Володя катал рюмку по клеёнке. У него было странное чувство, что происходящее не сильно напоминает обычный, необязательный и бессмысленный пьяный разговор. В подёрнутых водочным туманом мозгах эхом отдавался Веркин голос, а его перебивал чей-то другой, похожий на его собственный – а зачем ты, Вера, мне всё это высказываешь, как будто в сообщники меня записываешь? И чем я буду обязан или не обязан тебе, если кому-нибудь об этом расскажу? Что тогда предпримешь ты? Скажешь, так, трепались по пьяни? Он налил себе ещё, выплеснул водку в рот и поднял на неё налившиеся кровью глаза. Верка ухмыльнулась:
– Ладно, Вова, забудь, что видел и слышал. Скоро домой поедешь, всё у тебя хорошо будет. И женщину найдёшь такую, какую тебе надо. Только с уголовщиной не связывайся, себе жизнь сломаешь, ей жизнь сломаешь. Видишь, как оно всё кончается… – она снова подняла рюмку, – Давай-ка лучше ещё выпьем! Вова, сейчас Любаня со смены придёт, развеселит тебя!
Но Володя отрицательно помотал головой, поставил на стол рюмку и встал. Ноги слушались плохо, он, шатаясь, вышел из прокуренного барака и постоял, привалившись к стене, жадно вдыхая тёпловатый влажный воздух. Потом оттолкнулся от стены и медленно пошёл по направлению к казарме. Жидкая жирная грязь громко чавкала под кирзачами, он скользил, проваливался в промытые водой колдобины, увязал в них, взмахивал руками, пытаясь удержать равновесие. Полы расстёгнутого бушлата хлопали по бокам. Он пошарил рукой в кармане и обнаружил там ещё одну бутылку. Сорвал крышку и начал лить водку в рот, задыхаясь и кашляя от обжигающего вкуса.
Среди ночи он проснулся от колотившего всё тело озноба, попытался закутаться поплотнее в одеяло, но почувствовал идущий изнутри жар. Выворачивало все суставы, горло пересохло и горело. Он спустил ноги со шконки, посидел немного, привыкая глазами к предутреннему полумраку. На соседней койке беспокойно ворочался Толян, Володя даже не слышал, как и когда друг вернулся от Верки. Володя встал на слабые ноги и, хватаясь руками за спинки кроватей, почти выполз в коридор, где дремал на посту дневальный. Он, еле продрав глаза, отмахнулся от Володи, мол, что я тебе, скорая помощь? Терпи до подъёма, сходишь в медпункт…

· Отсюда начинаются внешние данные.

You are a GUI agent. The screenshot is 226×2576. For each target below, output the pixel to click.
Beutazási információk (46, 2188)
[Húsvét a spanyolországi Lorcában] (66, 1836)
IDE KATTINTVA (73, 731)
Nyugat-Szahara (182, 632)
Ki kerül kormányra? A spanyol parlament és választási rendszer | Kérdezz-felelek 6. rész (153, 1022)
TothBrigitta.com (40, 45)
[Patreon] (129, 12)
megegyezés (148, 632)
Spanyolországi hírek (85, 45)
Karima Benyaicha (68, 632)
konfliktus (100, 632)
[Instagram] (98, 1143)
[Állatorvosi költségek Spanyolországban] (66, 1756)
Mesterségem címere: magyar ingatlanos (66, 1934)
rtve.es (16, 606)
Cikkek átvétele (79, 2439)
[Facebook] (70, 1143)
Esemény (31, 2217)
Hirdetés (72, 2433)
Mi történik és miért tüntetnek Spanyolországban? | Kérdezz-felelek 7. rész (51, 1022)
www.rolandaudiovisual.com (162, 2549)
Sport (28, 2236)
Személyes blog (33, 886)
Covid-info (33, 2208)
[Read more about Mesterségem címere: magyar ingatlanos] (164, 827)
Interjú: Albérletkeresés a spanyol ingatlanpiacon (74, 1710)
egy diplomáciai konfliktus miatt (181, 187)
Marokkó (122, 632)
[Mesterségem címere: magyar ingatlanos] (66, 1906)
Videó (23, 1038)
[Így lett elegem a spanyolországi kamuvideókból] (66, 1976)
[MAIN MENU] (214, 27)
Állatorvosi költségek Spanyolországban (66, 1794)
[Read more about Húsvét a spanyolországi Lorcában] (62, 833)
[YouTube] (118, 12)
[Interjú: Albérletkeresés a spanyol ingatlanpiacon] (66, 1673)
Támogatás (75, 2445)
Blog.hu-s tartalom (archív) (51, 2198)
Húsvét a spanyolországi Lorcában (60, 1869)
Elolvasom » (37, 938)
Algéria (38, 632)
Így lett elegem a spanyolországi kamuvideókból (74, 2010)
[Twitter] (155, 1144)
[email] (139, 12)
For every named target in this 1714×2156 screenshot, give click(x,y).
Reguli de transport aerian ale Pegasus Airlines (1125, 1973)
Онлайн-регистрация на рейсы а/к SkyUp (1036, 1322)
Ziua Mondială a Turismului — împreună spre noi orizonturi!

Он вернулся в казарму и снова улёгся, пытаясь согреться и хватая сухим горящим ртом спёртый воздух. Из медпункта его отправили на вовремя подвернувшемся автозаке, шедшем на встречный конвой, в гарнизонную больницу, он едва успел заскочить в казарму за сменой белья, прихватив и серый томик рассказов Джека Лондона. И теперь, одурев от таблеток и уколов, лежал в набитой до отказа огромной палате, почти невидящим взглядом скользя по страницам: «Смех Джой Молино был приятен для слуха, даже когда в нём звучала издёвка. Харрингтон не придал ему значения. Он был приручен уже давно. Да и не он один. Джой Молино терзала подобным образом всех своих поклонников. К тому же она была так обольстительна сейчас – жгучие поцелуи мороза разрумянили ей щёки, смеющийся рот был полуоткрыт, а глаза сверкали тем великим соблазном, сильней которого нет на свете, – соблазном, таящимся только в глазах женщины… Луи Савой вихрем пролетел мимо. Харрингтон поднялся на ноги и увидел, что его соперник мчится через реку к приисковой конторе. В эту минуту он невольно услышал разговор у себя за спиной: «Он? Да, он очень хорошо шёл, – говорила Джой Молино лейтенанту. – Он… как это говорится… задал темп. О да, он отлично задал темп».11
Он отбрасывал книжку, потом снова брал её в руки, листал и никак не мог понять, в чём тут дело, почему эти, казалось бы, совсем не относящиеся к нему строки так беспокоят его. А он-то сам что, тоже задал темп и вывалился из упряжки в сугроб? Отлёживается тут, в больничке, а Алёне, наверное, каждый день, каждую минуту грозит опасность. Но продолжал молчать, всё больше чувствуя себя подельником несимпатичной, почти совсем опустившейся Веркой-поварихой. От этих мыслей становилось ещё хуже, и двустороннее воспаление лёгких всё продолжалось, немало удивляя врачей – убойные дозы антибиотиков совсем не приближали выздоровления.